Dataset records:

<<<<

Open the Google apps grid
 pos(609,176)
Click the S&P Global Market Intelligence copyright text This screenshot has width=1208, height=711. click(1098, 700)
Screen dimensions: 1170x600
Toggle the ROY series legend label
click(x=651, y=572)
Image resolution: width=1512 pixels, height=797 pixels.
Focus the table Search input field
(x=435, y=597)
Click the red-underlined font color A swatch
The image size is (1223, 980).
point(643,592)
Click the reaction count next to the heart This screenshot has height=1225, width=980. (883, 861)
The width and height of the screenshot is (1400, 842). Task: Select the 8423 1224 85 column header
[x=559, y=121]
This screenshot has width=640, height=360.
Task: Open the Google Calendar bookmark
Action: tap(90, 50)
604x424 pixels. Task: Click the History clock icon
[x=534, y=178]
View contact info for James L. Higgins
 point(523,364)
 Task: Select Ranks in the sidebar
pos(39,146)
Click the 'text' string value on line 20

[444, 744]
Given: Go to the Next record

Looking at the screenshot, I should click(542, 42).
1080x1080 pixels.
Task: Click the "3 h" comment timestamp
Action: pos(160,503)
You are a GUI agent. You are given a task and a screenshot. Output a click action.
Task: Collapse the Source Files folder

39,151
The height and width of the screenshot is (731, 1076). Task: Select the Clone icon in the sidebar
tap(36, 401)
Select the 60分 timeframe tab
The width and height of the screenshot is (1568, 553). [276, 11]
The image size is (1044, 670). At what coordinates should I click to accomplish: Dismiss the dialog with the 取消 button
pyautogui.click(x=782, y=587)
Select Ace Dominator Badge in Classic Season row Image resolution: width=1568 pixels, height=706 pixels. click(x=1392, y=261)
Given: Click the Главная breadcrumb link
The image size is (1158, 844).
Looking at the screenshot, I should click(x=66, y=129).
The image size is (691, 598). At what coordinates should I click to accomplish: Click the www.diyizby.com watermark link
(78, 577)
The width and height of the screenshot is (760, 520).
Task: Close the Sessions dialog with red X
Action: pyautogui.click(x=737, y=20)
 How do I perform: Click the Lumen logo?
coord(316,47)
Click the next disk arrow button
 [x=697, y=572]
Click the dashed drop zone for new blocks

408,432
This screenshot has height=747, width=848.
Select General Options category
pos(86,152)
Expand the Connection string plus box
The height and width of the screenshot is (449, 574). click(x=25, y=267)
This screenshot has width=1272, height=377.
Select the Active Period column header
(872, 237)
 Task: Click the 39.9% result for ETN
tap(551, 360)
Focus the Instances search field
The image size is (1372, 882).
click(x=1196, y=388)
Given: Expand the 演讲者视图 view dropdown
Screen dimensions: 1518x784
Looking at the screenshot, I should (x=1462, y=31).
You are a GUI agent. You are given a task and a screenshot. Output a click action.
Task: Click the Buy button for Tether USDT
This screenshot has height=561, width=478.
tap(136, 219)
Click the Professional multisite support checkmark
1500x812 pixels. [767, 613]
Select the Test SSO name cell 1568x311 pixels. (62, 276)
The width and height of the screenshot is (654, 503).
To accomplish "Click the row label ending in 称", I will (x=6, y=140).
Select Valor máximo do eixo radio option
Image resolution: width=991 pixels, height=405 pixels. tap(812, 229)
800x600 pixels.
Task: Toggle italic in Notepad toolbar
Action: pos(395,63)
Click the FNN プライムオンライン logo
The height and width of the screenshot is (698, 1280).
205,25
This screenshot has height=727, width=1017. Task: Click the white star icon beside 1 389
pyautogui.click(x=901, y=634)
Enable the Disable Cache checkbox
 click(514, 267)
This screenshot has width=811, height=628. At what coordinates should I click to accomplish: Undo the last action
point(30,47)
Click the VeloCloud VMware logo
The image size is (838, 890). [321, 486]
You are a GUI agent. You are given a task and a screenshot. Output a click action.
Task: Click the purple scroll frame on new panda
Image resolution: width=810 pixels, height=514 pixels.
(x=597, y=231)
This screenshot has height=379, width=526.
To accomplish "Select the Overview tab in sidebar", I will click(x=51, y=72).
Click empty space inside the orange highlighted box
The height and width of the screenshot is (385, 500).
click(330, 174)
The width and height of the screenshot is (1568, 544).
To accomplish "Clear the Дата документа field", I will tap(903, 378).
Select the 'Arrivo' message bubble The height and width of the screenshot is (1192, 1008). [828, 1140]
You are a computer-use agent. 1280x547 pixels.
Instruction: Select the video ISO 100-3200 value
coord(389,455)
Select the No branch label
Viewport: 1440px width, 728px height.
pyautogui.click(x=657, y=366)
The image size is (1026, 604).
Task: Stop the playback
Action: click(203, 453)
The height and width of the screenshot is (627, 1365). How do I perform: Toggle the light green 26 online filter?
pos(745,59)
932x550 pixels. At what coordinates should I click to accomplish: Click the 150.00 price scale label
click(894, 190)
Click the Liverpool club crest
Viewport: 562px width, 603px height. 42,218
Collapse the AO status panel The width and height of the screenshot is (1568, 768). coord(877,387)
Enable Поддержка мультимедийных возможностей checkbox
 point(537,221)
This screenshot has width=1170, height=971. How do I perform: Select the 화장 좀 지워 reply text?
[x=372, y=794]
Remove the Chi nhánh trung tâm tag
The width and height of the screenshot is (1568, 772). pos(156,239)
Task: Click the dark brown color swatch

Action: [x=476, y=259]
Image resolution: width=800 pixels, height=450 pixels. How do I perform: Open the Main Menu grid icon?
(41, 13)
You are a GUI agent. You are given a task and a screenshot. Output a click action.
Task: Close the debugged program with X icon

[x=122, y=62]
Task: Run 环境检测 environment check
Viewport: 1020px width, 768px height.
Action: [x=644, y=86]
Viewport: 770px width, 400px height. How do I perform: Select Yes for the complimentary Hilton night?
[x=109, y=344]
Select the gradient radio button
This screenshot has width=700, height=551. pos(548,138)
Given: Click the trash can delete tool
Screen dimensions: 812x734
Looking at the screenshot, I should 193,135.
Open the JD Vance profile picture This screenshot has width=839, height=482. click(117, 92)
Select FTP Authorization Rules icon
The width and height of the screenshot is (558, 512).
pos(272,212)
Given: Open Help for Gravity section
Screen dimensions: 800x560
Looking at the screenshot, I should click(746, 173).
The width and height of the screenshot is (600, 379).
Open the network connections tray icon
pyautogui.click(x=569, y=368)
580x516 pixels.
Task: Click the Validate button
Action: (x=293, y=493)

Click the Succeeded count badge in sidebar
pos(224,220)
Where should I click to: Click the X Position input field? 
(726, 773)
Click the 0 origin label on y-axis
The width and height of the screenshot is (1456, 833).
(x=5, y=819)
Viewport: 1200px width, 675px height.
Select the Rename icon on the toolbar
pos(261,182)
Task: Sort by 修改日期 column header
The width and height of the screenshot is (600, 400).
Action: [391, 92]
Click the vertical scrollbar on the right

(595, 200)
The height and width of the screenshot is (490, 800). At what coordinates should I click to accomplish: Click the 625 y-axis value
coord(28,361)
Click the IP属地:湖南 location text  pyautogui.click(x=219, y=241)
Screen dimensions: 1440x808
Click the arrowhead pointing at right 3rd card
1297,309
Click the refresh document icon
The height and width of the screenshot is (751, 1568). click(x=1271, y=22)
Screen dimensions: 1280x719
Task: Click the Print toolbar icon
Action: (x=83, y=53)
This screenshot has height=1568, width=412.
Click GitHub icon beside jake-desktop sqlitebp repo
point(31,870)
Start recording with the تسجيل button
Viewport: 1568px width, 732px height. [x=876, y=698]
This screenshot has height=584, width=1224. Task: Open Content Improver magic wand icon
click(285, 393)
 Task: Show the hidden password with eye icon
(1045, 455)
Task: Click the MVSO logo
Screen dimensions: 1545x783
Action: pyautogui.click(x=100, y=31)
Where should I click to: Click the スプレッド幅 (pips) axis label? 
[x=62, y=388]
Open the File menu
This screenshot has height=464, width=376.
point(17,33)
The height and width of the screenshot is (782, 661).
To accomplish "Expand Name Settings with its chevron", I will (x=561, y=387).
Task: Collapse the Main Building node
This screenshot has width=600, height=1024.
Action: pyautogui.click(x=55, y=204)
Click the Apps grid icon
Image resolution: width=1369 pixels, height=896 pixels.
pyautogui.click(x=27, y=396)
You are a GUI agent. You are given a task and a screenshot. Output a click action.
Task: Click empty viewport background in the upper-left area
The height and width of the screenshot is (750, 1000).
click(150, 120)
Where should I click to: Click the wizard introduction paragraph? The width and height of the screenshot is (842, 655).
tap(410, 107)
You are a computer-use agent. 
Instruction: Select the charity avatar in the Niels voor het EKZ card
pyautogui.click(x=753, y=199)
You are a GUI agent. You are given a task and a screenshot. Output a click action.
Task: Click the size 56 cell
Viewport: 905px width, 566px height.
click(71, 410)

>>>>

- [What the task asks]:
Quote every line from the beginning of the entries up to and including the line that contains "Click the reaction".

- [Result below]:
Open the Google apps grid
 pos(609,176)
Click the S&P Global Market Intelligence copyright text This screenshot has width=1208, height=711. click(1098, 700)
Screen dimensions: 1170x600
Toggle the ROY series legend label
click(x=651, y=572)
Image resolution: width=1512 pixels, height=797 pixels.
Focus the table Search input field
(x=435, y=597)
Click the red-underlined font color A swatch
The image size is (1223, 980).
point(643,592)
Click the reaction count next to the heart This screenshot has height=1225, width=980. (883, 861)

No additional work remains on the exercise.